» **Task objective**
Your response should be the lines from the one holding "Click the red font color swatch" to the last line of the data below, copied exactly and with no additions.

──────── Data

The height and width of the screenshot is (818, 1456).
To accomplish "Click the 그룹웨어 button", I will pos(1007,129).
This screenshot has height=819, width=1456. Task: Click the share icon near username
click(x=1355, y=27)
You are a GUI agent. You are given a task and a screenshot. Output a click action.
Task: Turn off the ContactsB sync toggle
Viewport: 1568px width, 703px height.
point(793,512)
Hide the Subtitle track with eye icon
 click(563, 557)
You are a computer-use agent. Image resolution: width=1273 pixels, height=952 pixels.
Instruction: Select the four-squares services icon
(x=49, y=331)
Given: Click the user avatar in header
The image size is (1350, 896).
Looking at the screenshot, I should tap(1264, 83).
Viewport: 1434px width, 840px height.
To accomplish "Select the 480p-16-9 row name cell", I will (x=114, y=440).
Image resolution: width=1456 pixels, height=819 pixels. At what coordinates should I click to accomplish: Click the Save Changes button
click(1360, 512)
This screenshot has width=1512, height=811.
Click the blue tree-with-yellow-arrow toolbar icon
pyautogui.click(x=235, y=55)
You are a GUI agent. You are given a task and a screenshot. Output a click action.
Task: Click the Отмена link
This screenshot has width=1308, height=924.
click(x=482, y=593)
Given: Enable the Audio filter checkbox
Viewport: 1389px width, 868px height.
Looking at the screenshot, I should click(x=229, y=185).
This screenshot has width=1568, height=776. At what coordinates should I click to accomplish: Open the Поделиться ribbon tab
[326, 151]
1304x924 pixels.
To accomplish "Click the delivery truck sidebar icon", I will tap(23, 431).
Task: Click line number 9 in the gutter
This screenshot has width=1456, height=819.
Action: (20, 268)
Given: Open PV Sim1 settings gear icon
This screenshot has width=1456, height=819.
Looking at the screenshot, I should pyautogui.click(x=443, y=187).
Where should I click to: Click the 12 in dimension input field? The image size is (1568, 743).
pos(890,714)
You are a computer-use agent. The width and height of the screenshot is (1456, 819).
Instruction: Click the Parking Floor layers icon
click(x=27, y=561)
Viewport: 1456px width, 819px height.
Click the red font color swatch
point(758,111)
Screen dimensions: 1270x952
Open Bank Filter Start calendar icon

────────────────

» **Solved problem**
Click the red font color swatch
point(758,111)
Screen dimensions: 1270x952
Open Bank Filter Start calendar icon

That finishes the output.